Your attitude and the attitude of those you eat with, expressed in words and actions, play an important part in both the pleasure of eating and the benefit of the food to your physical body.

Recall different experiences you’ve had in restaurants. The attitude of other diners, those at your table and the restaurant staff all contribute to your dining experience, your perception of the food and your digestion. All these factors contribute to which restaurants you choose to frequent and which ones you avoid.

What a privilege, and amazing responsibility, it is to choose the atmosphere in our homes. Our attitudes and the atmosphere we create have a huge impact on the food served and the nourishment it gives. We can choose the best quality ingredients, prepare everything perfectly but the effect can be completely lost if there is a lack of love and peace.

I’ve seen homes where great attention is given to the quality and purity of the food but not the quality of the atmosphere. Even with a beautiful setting, grumpy dispositions and cross words make it difficult to swallow. The body is served, but the soul is undernourished…perhaps even starving. This is a tragedy.

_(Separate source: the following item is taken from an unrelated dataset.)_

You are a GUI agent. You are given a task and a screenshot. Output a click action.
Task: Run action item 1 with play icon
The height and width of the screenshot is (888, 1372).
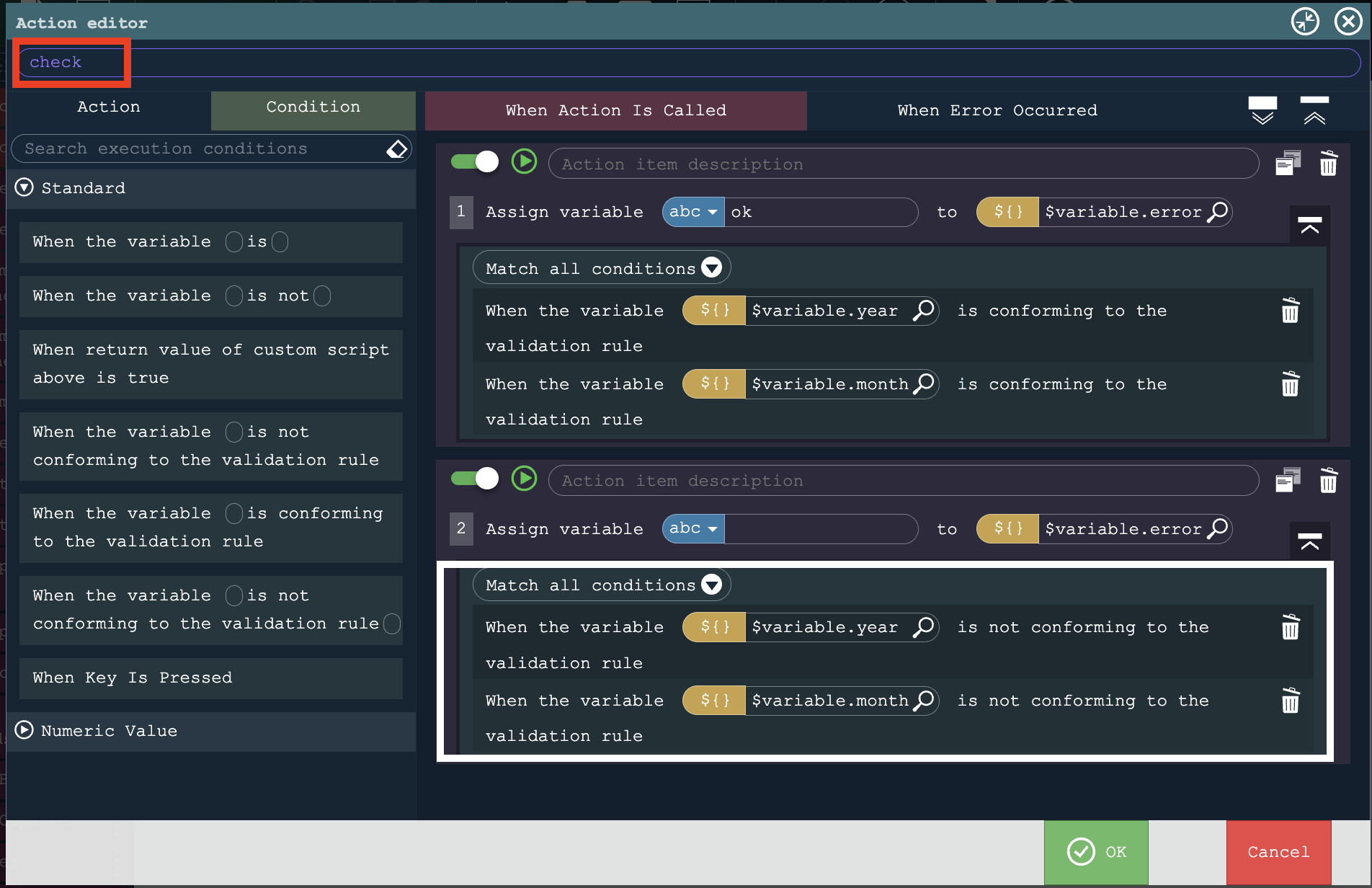click(x=524, y=161)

On the other hand, the simplest of foods can be prepared and enjoyed as a feast where love and peace abound.

Here’s an old recipe for a Happy Home. While you might take liberty to adjust the ingredient amounts as you see fit, or maybe even add a little something extra, I think you’ll agree this is a basic comfort recipe that will go perfectly with whatever you serve.

  • 4 cups of Love
  • 2 cups of Loyalty
  • 3 cups of Forgiveness
  • 1 cup of Friendship
  • 5 heaping tablespoons of Hope
  • 4 teaspoons of Kindness
  • 3 spoonfuls of Tenderness
  • 4 quarts of Faith
  • 1 barrel of Laughter

Take Love and Loyalty, mix it thoroughly with Tenderness, Kindness and Forgiveness. Add Friendship and Hope. Sprinkle abundantly with Laughter and cover with Faith. Bake it with Sunshine. *   Serve daily with generous helpings.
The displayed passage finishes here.